■ **Article**:
[eDebate] New debate scholarship
Gordon Mitchell
gordonm+ at pitt.edu
Tue Jul 11 14:31:33 EDT 2006
Hi folks.
The three-year research project featuring former college debaters and
coaches Rodger Payne (Kansas - early 1980s); Tom Goodnight (Kansas and
Northwestern - 1970s-80s); Dan Reiter (Northwestern - late 1980s); and
Robert Newman (Pittsburgh - 1950s-60s) is now complete.
Hitting First: Preventive Force in U.S. Security Strategy is in press
(scheduled release date September 2006) and is currently on deep (37%)
prepublication sale at Amazon.com:
http://www.amazon.com/gp/product/0822959364/sr=8-1/qid=1152639913/
ref=pd_bbs_1/002-2663356-9504831?ie=UTF8
Also out in the Quarterly Journal of Speech this week is the first
publication vetted through the Schenley Park DAWG (Debate Authors
Working Group), a nine-person collaborative of argumentation scholars
based in Pittsburgh, PA:
http://www.pitt.edu/~gordonm/JPubs/TeamBqjs.pdf
The impetus for formation of the DAWG came from our observation that as
the academic debate activity evolves on a trajectory roughly mirroring
intercollegiate athletics, scholarly publications on academic debate
have thinned out and migrated to specialty venues.

■ **Directions**:
a - Say whether each statement below agrees with the eDebate message above. Answer yes or no for each, and quote the exact words of the message that decide it.
(i) Hitting First is scheduled for release in September 2006.
(ii) The Schenley Park DAWG has twelve members.
(iii) Robert Newman was a debater at Kansas.
b - Reproduce the stretch of the eDebate message from "prepublication sale at" through "to specialty venues." word for word.

■ **Records**:
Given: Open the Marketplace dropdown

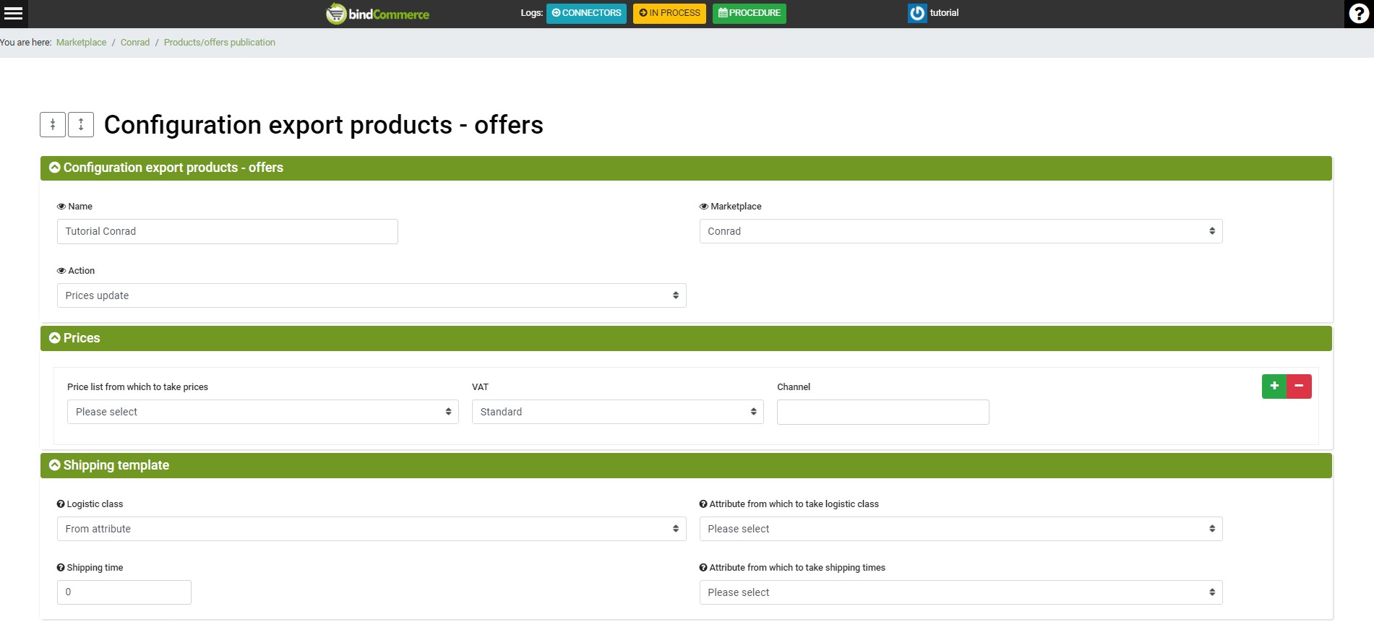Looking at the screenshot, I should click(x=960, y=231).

--

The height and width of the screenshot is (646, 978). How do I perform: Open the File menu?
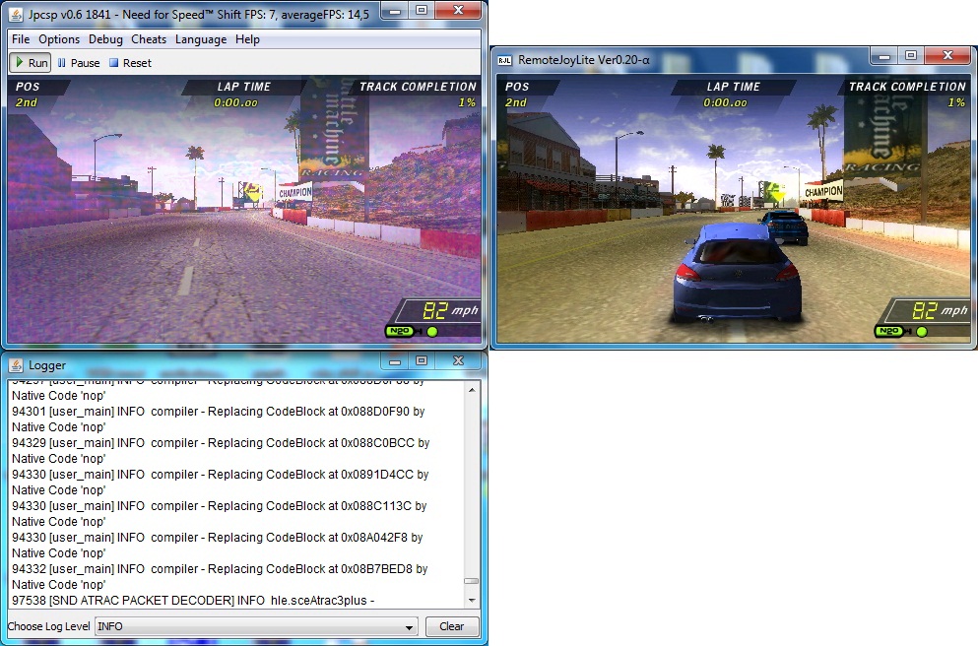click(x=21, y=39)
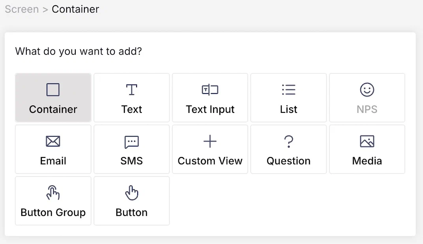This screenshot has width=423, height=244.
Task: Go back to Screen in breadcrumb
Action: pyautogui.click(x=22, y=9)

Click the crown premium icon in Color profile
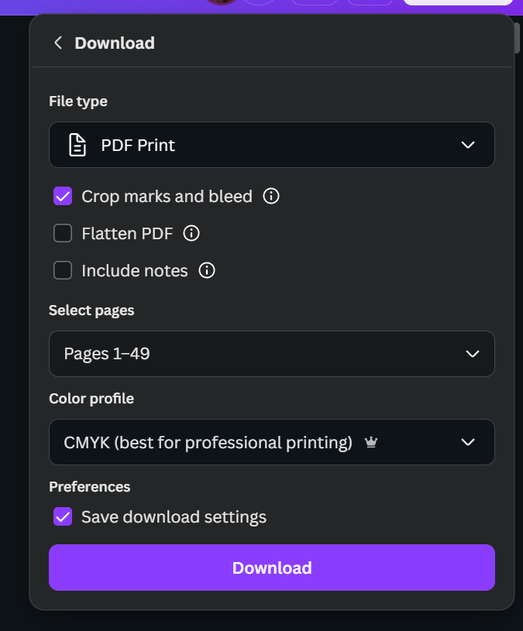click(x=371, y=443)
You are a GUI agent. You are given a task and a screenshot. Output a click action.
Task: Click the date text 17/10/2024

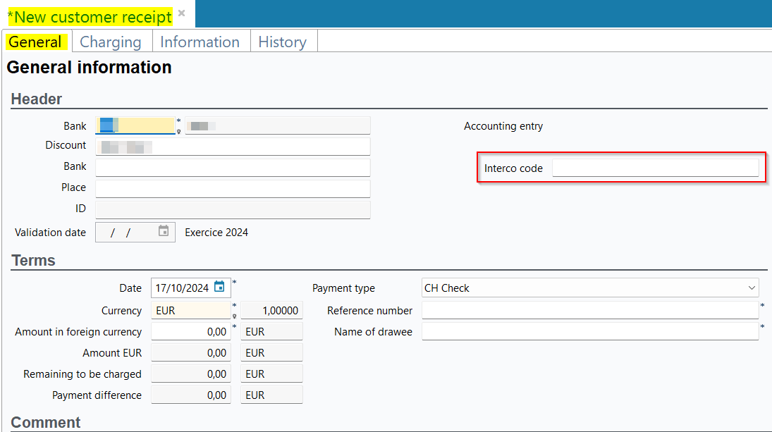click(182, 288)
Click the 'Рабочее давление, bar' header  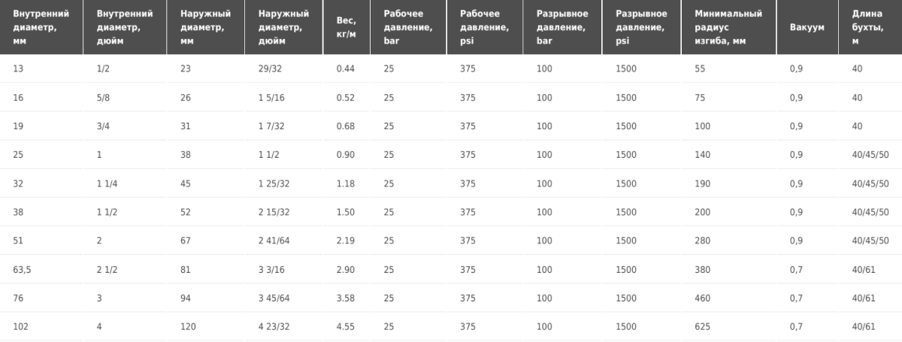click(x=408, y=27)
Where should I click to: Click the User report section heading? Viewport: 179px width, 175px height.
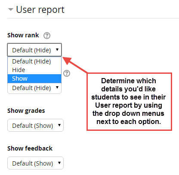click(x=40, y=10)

■ **Expected outputs**:
a -
(i) Yes: "scheduled release date September 2006"
(ii) No: "a nine-person collaborative of argumentation scholars"
(iii) No: "Robert Newman (Pittsburgh - 1950s-60s)"

b -
prepublication sale at Amazon.com:
http://www.amazon.com/gp/product/0822959364/sr=8-1/qid=1152639913/
ref=pd_bbs_1/002-2663356-9504831?ie=UTF8
Also out in the Quarterly Journal of Speech this week is the first
publication vetted through the Schenley Park DAWG (Debate Authors
Working Group), a nine-person collaborative of argumentation scholars
based in Pittsburgh, PA:
http://www.pitt.edu/~gordonm/JPubs/TeamBqjs.pdf
The impetus for formation of the DAWG came from our observation that as
the academic debate activity evolves on a trajectory roughly mirroring
intercollegiate athletics, scholarly publications on academic debate
have thinned out and migrated to specialty venues.